Dataset excerpt:
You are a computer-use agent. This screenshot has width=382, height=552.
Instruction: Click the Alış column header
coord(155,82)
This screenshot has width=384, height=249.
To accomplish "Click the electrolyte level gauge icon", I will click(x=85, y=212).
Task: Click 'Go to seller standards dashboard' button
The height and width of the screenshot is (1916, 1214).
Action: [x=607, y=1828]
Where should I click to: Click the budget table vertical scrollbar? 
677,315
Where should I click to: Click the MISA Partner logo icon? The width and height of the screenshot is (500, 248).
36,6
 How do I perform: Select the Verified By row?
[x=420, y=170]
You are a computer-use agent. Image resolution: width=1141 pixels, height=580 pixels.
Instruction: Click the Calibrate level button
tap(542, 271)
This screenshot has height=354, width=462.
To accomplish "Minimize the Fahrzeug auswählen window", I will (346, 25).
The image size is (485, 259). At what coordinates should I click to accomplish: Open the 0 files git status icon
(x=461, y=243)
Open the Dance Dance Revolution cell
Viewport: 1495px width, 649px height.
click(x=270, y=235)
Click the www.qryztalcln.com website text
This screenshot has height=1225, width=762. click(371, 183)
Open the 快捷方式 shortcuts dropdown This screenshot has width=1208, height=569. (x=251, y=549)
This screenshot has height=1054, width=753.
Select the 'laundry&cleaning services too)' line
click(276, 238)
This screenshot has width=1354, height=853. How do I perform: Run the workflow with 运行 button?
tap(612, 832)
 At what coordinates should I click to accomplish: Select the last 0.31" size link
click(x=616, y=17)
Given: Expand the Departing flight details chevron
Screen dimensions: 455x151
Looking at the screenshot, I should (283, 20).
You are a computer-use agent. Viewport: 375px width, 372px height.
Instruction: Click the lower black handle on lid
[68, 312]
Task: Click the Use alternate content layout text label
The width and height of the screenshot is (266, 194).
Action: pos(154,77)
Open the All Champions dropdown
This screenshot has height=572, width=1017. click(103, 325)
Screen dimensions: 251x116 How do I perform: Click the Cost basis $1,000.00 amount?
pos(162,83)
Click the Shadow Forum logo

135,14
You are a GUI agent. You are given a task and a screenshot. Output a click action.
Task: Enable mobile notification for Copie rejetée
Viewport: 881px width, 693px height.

◆ TASK STATEMENT ◆
Copy out every one of the rows above word for word, keeping each line as it appears.

◆ SOLUTION TO THE EXERCISE ◆
You are a computer-use agent. This screenshot has width=382, height=552.
Instruction: Click the Alış column header
coord(155,82)
This screenshot has width=384, height=249.
To accomplish "Click the electrolyte level gauge icon", I will click(x=85, y=212).
Task: Click 'Go to seller standards dashboard' button
The height and width of the screenshot is (1916, 1214).
Action: [x=607, y=1828]
Where should I click to: Click the budget table vertical scrollbar? 
677,315
Where should I click to: Click the MISA Partner logo icon? The width and height of the screenshot is (500, 248).
36,6
 How do I perform: Select the Verified By row?
[x=420, y=170]
You are a computer-use agent. Image resolution: width=1141 pixels, height=580 pixels.
Instruction: Click the Calibrate level button
tap(542, 271)
This screenshot has height=354, width=462.
To accomplish "Minimize the Fahrzeug auswählen window", I will (346, 25).
The image size is (485, 259). At what coordinates should I click to accomplish: Open the 0 files git status icon
(x=461, y=243)
Open the Dance Dance Revolution cell
Viewport: 1495px width, 649px height.
click(x=270, y=235)
Click the www.qryztalcln.com website text
This screenshot has height=1225, width=762. click(371, 183)
Open the 快捷方式 shortcuts dropdown This screenshot has width=1208, height=569. (x=251, y=549)
This screenshot has height=1054, width=753.
Select the 'laundry&cleaning services too)' line
click(276, 238)
This screenshot has width=1354, height=853. How do I perform: Run the workflow with 运行 button?
tap(612, 832)
 At what coordinates should I click to accomplish: Select the last 0.31" size link
click(x=616, y=17)
Given: Expand the Departing flight details chevron
Screen dimensions: 455x151
Looking at the screenshot, I should (283, 20).
You are a computer-use agent. Viewport: 375px width, 372px height.
Instruction: Click the lower black handle on lid
[68, 312]
Task: Click the Use alternate content layout text label
The width and height of the screenshot is (266, 194).
Action: pos(154,77)
Open the All Champions dropdown
This screenshot has height=572, width=1017. click(103, 325)
Screen dimensions: 251x116 How do I perform: Click the Cost basis $1,000.00 amount?
pos(162,83)
Click the Shadow Forum logo

135,14
You are a GUI agent. You are given a task and a screenshot. Output a click action.
Task: Enable mobile notification for Copie rejetée
Viewport: 881px width, 693px height.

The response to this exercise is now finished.